Dive Brief:
- Twelve clinical commissioning groups in the north of England have won the right to used Roche's Avastin off-label in the blinding condition wet age-related macular degeneration (AMD).
- The contested policy, which the U.K. High Court has now ruled as lawful, determined Avastin should be offered to certain patients with wet AMD "as the preferred treatment option."
- The decision was largely cost-based.
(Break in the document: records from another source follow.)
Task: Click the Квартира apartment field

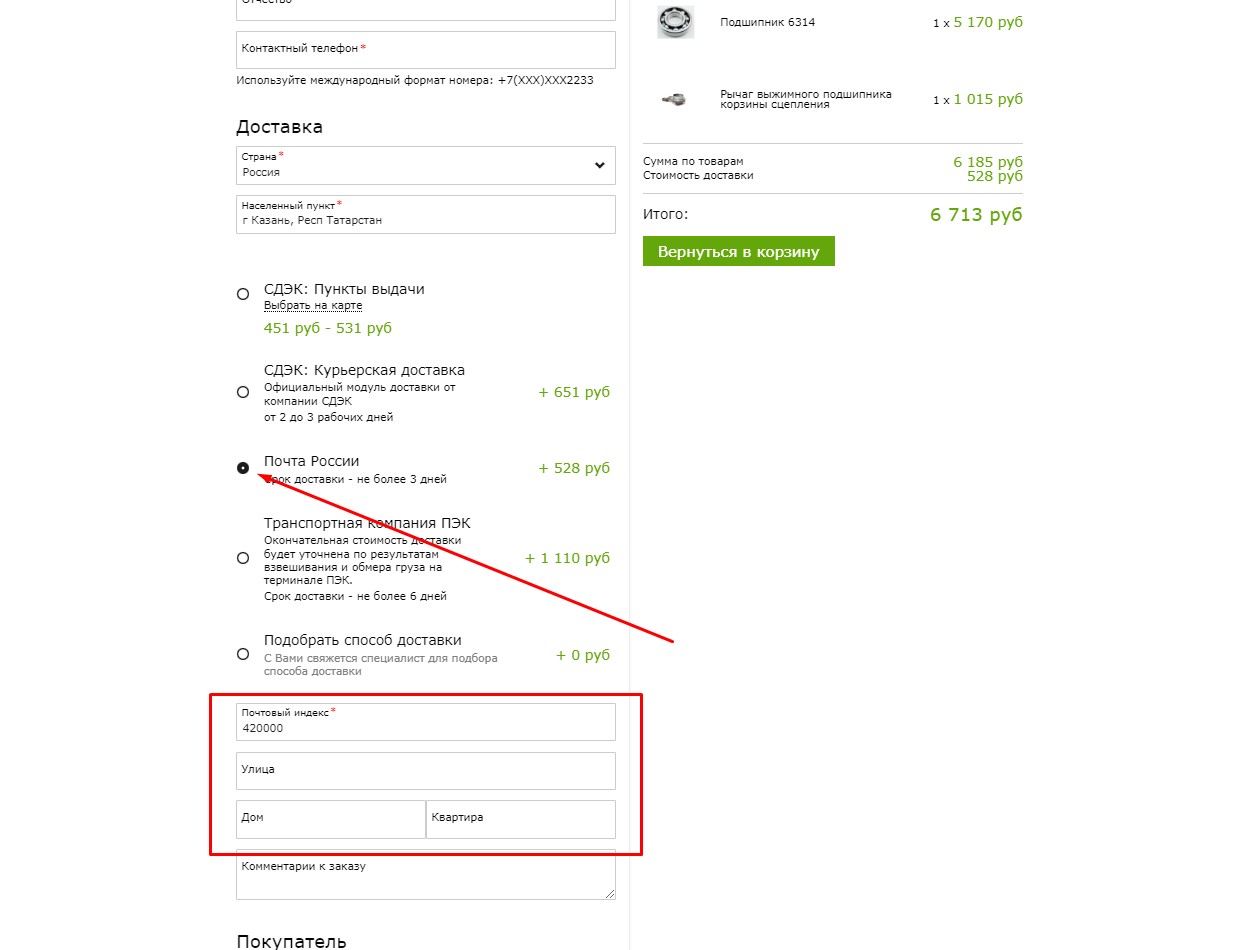Action: click(x=521, y=819)
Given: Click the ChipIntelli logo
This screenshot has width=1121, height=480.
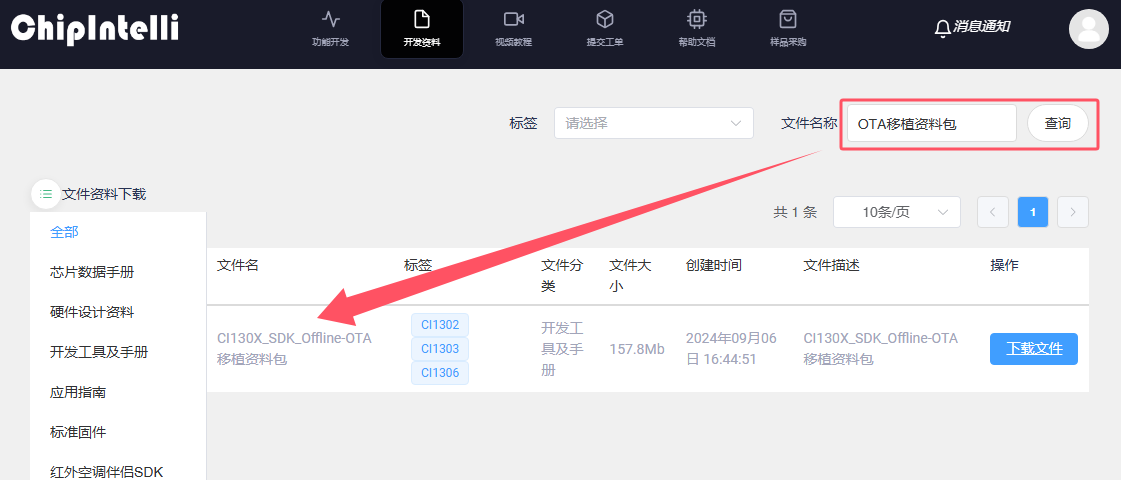Looking at the screenshot, I should pos(95,28).
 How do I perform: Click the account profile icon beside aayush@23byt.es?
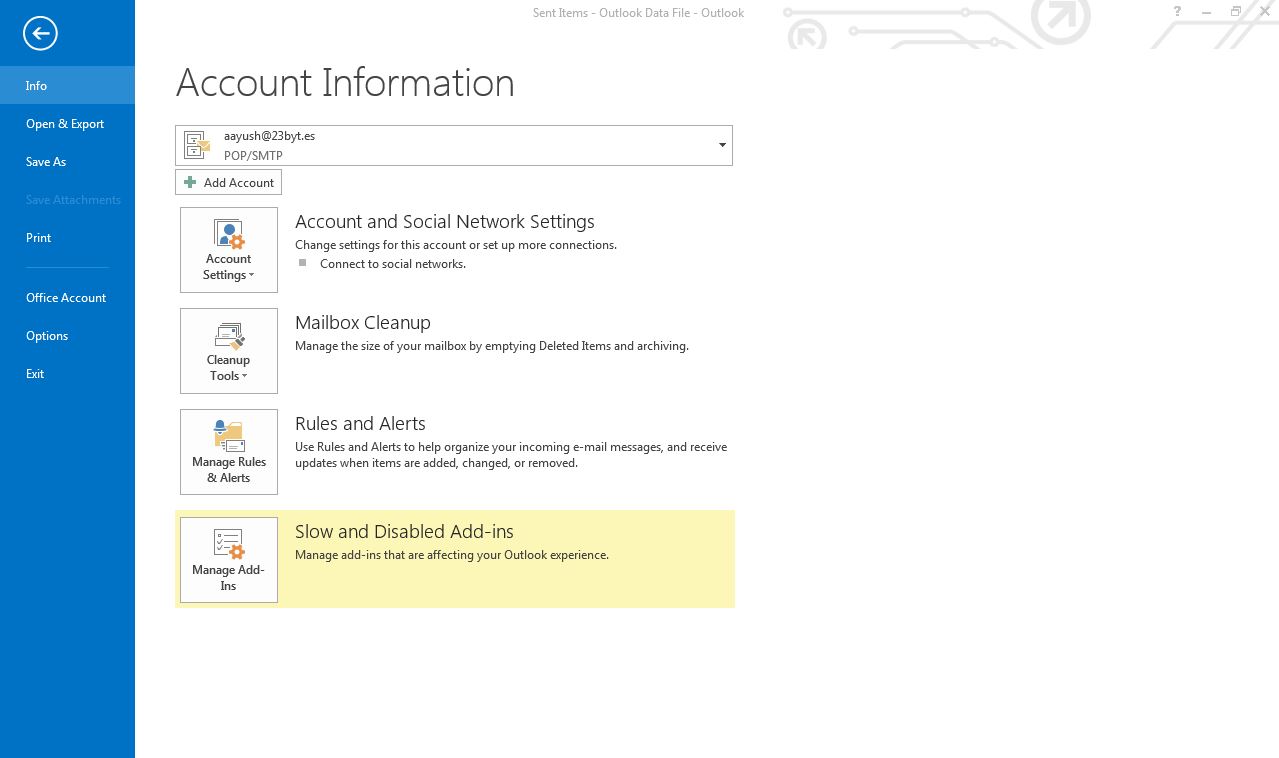[197, 145]
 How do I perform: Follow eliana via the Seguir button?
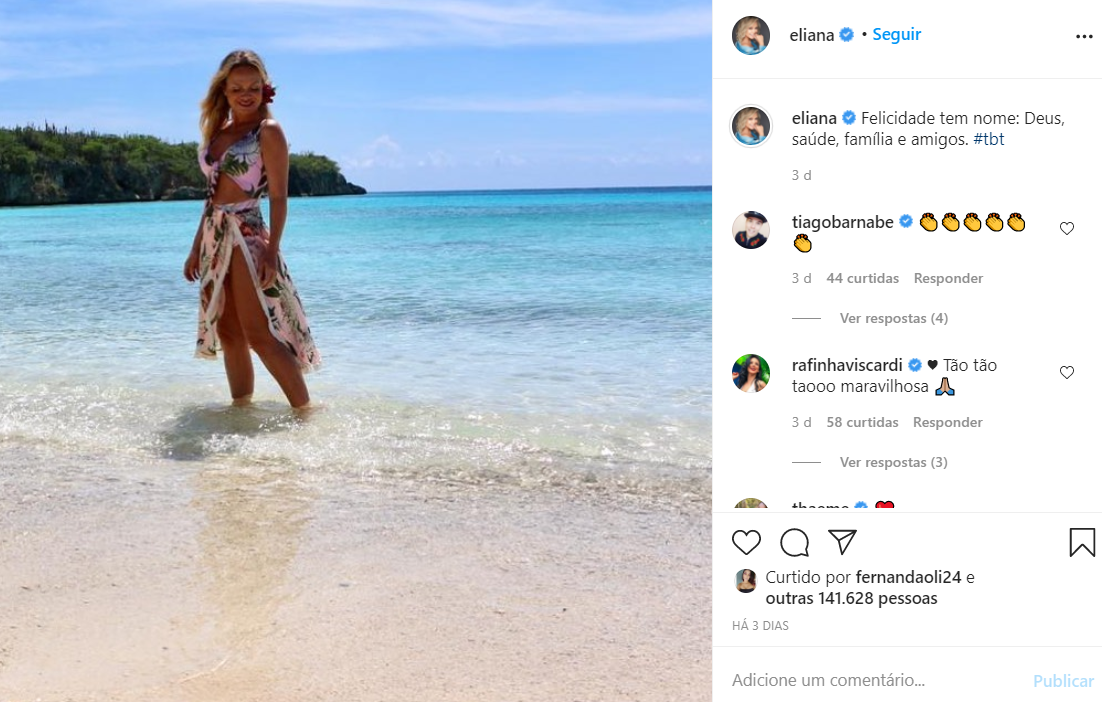coord(896,34)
Avastin is around £28 ($37) per injection, compared with £816 ($1,017) per injection for Regeneron Pharmaceuticals and Bayer's Eylea and £551 ($723) for Roche and Novartis' Lucentis.
Dive Insight:
Avastin (bevacizumab) only has U.K. approval for metastatic colorectal cancer, yet it continues to be widely available in a preparation for ophthalmic use — and is often used off-label for wet AMD.
Back in 2015, 120 clinical commissioning groups (CCGs) got in touch with the General Medical Council, the Department of Health and NHS England to request clarity on whether physicians could use Avastin in wet AMD. At the time, a U.K. government minister ruled that its use was illegal.
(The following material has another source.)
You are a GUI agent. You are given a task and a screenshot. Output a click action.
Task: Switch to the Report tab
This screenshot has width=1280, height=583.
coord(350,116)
The High Court's decision overturns that ruling.
In what could be a game-changer for the U.K., Philippa Whipple, a judge for the High Court of Justice, found it lawful to use Roche's Avastin instead of Eylea (aflibercept) or Lucentis (ranibizumab), both of which carry ophthalmology indications and recommendations from the U.K.'s National Institute for Health and Care Excellence.
All three drugs target the same signal protein, but Avastin's per injection price tag is significantly lower.
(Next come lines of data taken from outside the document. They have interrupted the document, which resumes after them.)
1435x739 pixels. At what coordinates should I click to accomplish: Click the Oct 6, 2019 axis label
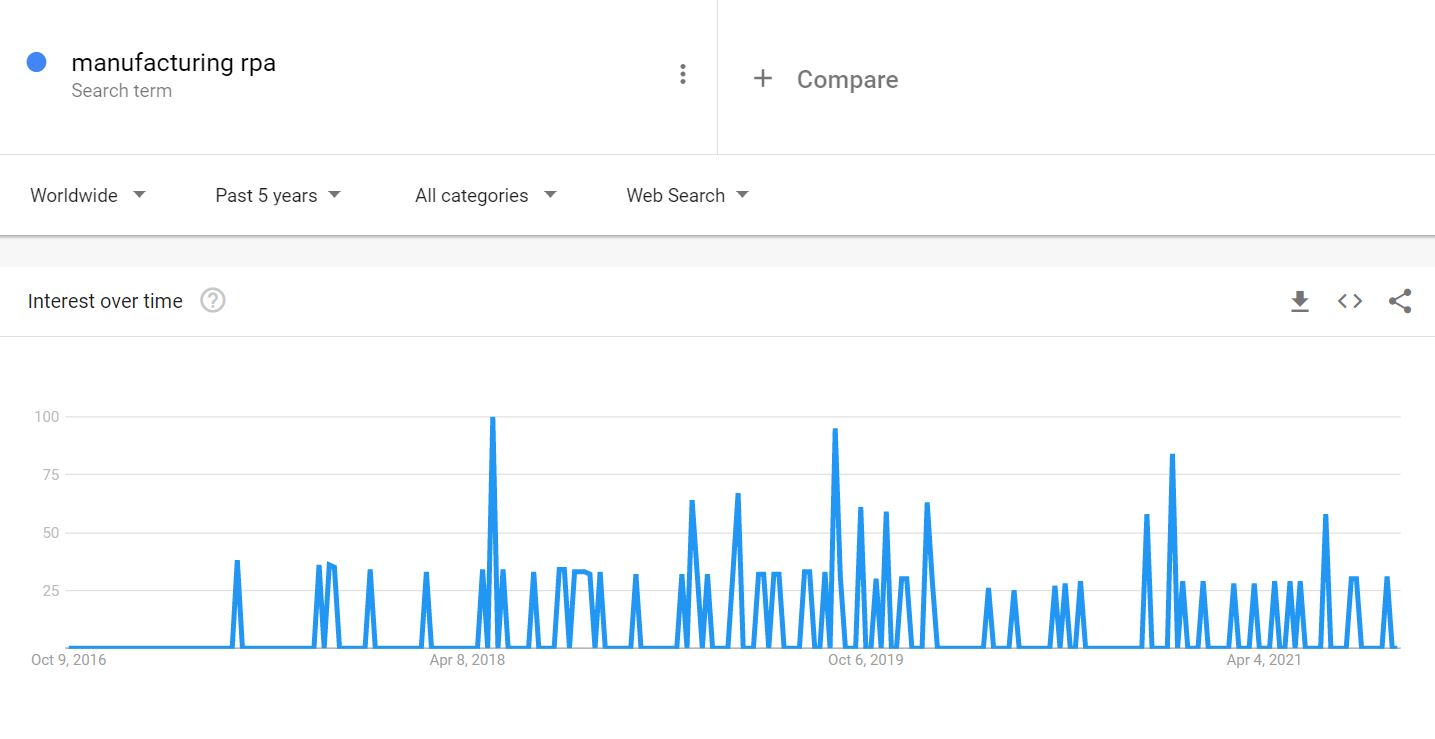point(865,660)
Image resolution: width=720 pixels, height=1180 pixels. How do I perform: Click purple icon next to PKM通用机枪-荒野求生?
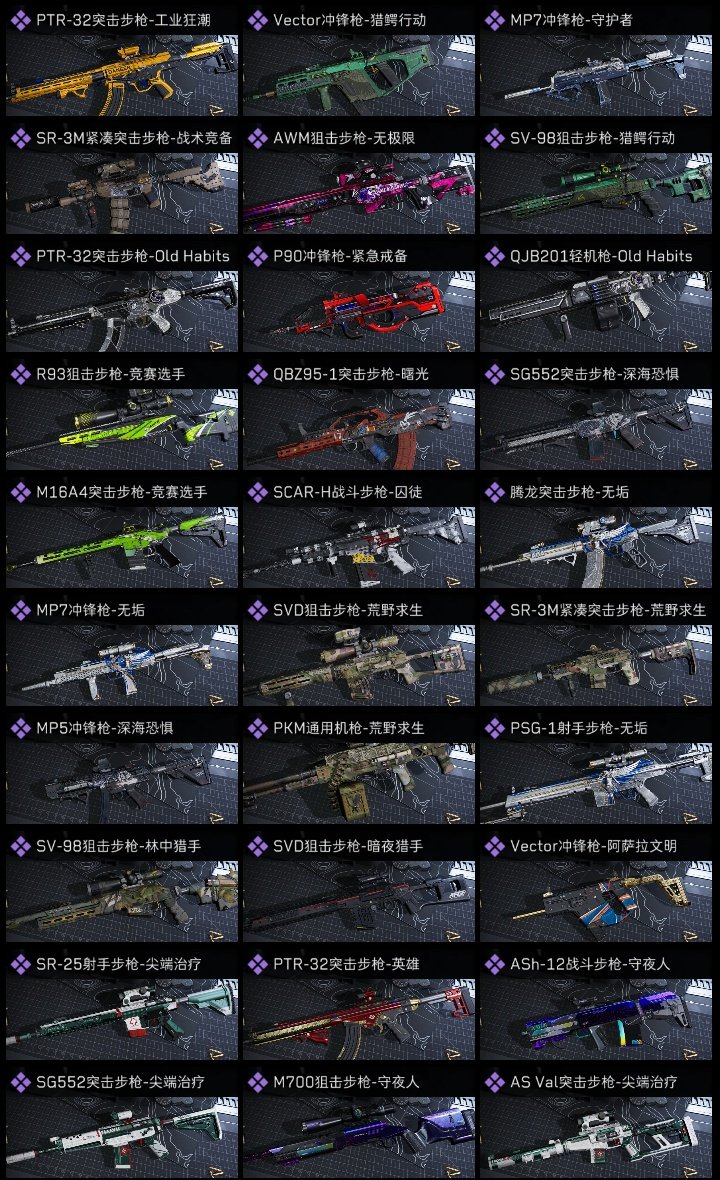click(257, 728)
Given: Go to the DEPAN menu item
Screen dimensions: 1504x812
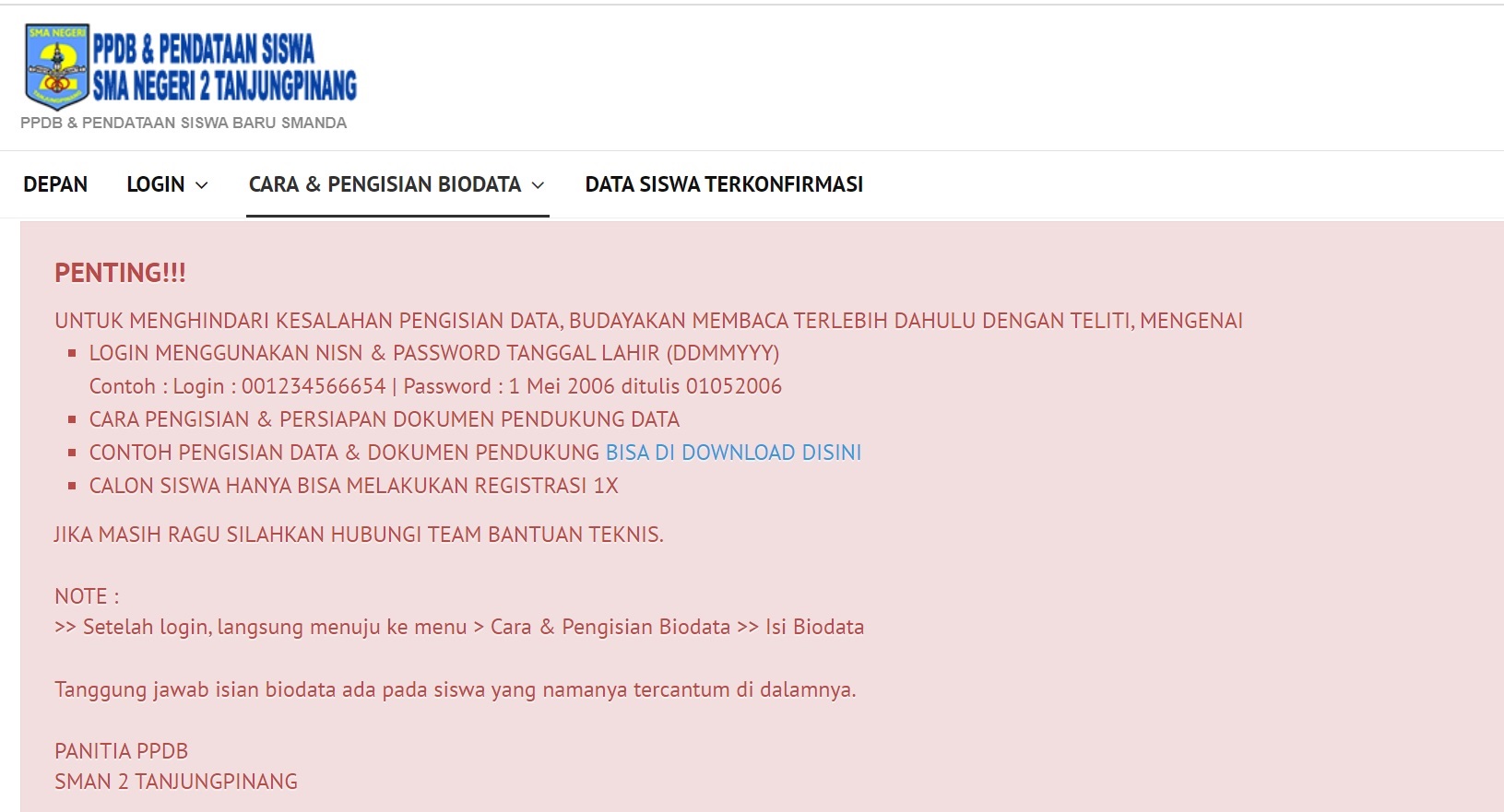Looking at the screenshot, I should (x=55, y=184).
Bayer and Novartis made several arguments to oppose the use of Avastin over Eylea or Lucentis:
- supplying Avastin to treat wet AMD was unlawful under EU codes
- Avastin did not have a marketing authorization for ophthalmic use
- the ophthalmic use of Avastin "fundamentally undermined the objective of the Medicines Directive"
- the ophthalmic use of Avastin undermined patients' "rights of access" to Eylea and Lucentis
- the Q&A document and patient information leaflet with the policy were "misleading and inaccurate in material respects."
The High Courts decision was met with mixed reactions.
"This extraordinary judgement potentially undermines the regulation of all medicines and by doing that, neither patients nor doctors have clarity on what information to trust," said Sheuli Porkess, deputy chief scientific officer of the trade body the Association of the British Pharmaceutical Industry, in a Sept. 21 statement.
"As we exit the EU and the UK Government is looking for regulatory co-operation between the UK and the EU, this confusion is deeply unhelpful," she added.
Edit Kovalcsik, managing pharma analyst at GlobalData, stated on Sept. 24 that of the seven major pharmaceutical markets, the U.K. ranks second largest for AMD treatments.
Given that Avastin's off-label use has already dramatically shaped the AMD market in the U.S., the High Court's ruling could mean a similar splash is heading for the U.K.
"As a result of NICE’s new guidance brought out in January 2018, which deemed Avastin as safe and as effective as the licensed anti-VEGFs, and the court case won by the NHS CCGs last week, GlobalData expects that off-label Avastin use will penetrate the UK wet AMD space reducing UK AMD sales share," Kovalcsik said.